In your copy, include every line of the records exactly and no picture at all.

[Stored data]
----

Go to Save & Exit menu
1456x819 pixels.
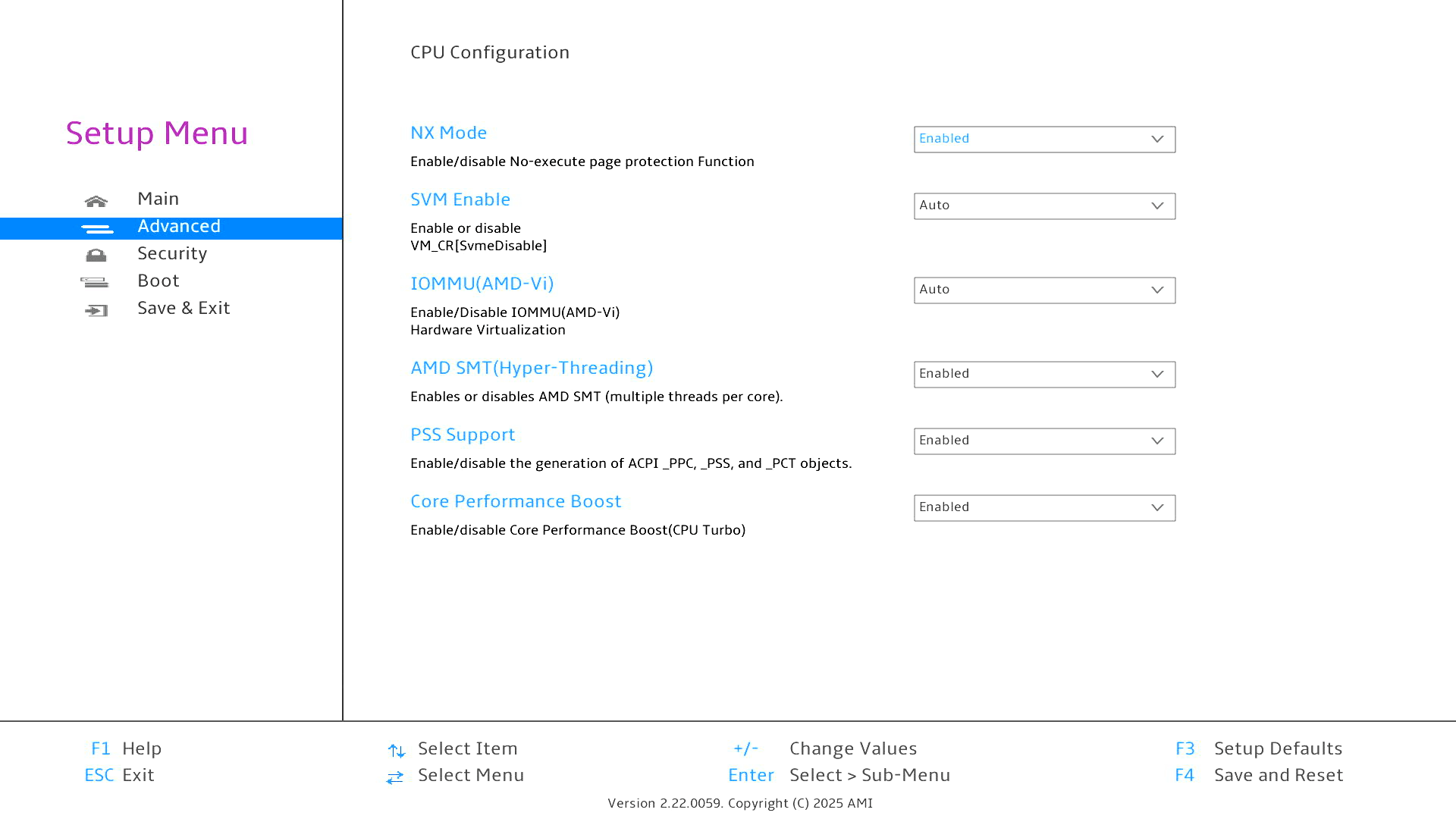coord(184,309)
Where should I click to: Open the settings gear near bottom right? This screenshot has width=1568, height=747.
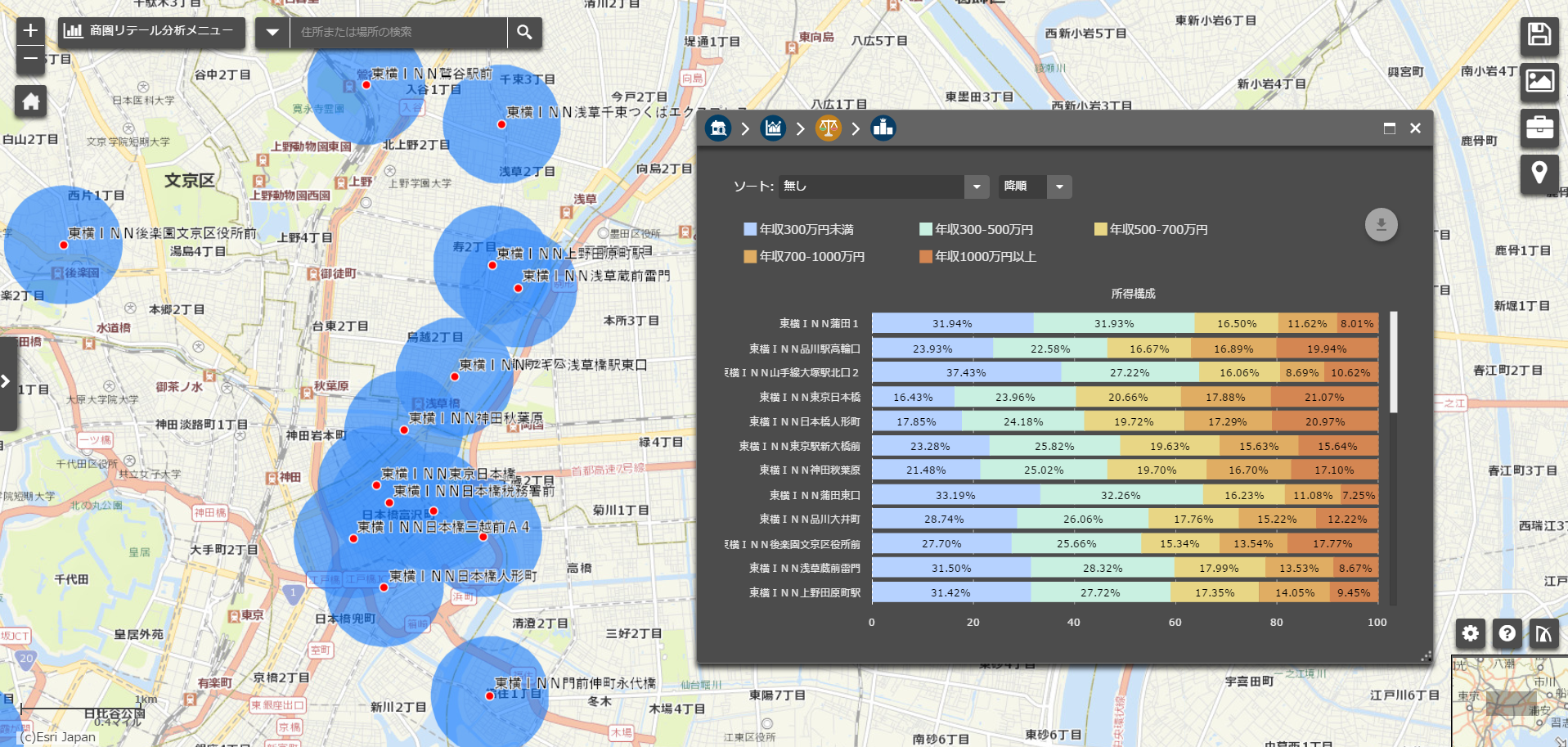click(1470, 633)
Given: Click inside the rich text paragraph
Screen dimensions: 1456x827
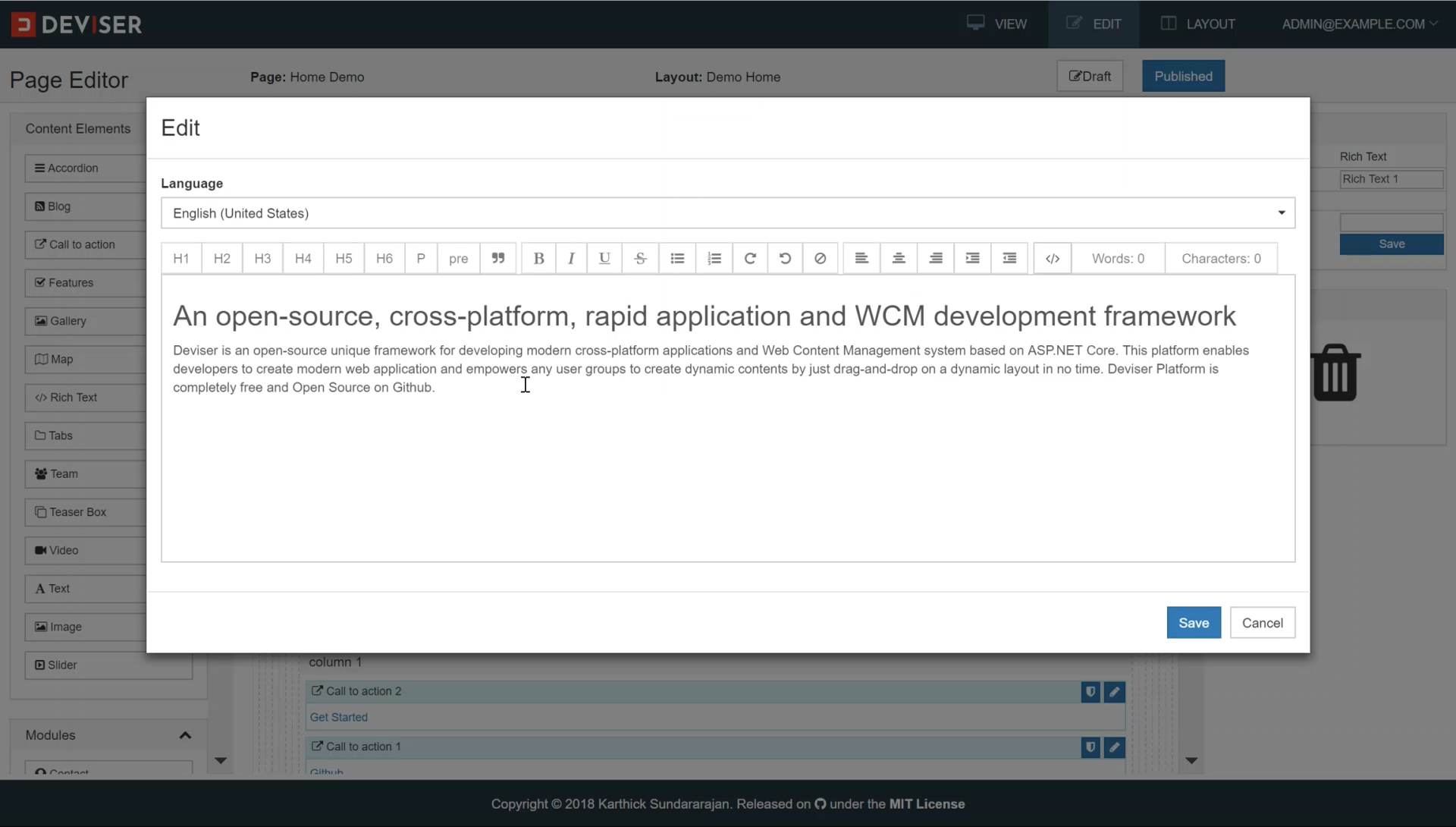Looking at the screenshot, I should [x=682, y=369].
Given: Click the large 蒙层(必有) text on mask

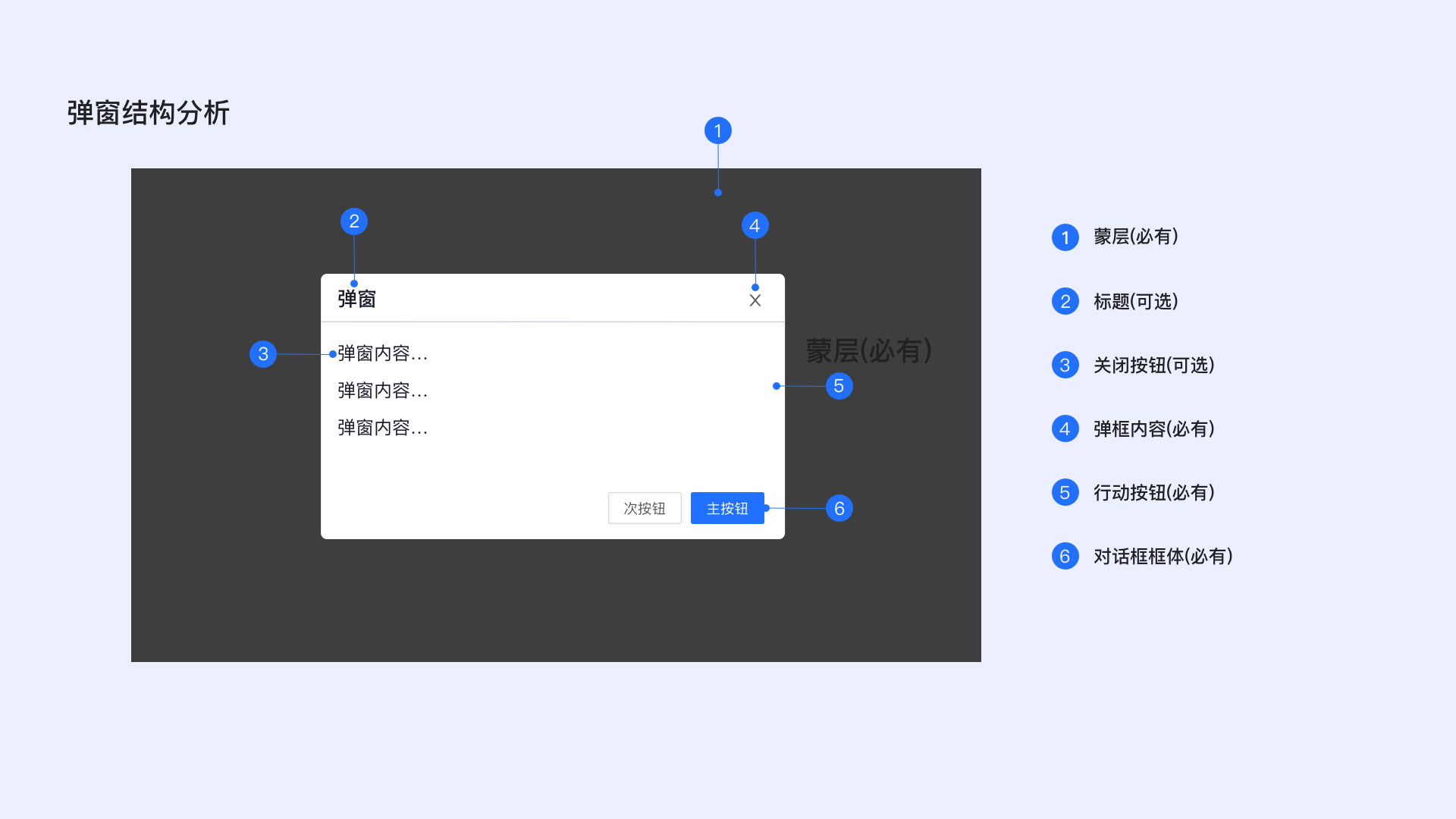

----

» ANSWER:
Go to Save & Exit menu
1456x819 pixels.
coord(184,309)
Where should I click to: Open the settings gear near bottom right? This screenshot has width=1568, height=747.
click(1470, 633)
Given: Click inside the rich text paragraph
Screen dimensions: 1456x827
Looking at the screenshot, I should [x=682, y=369].
Given: Click the large 蒙层(必有) text on mask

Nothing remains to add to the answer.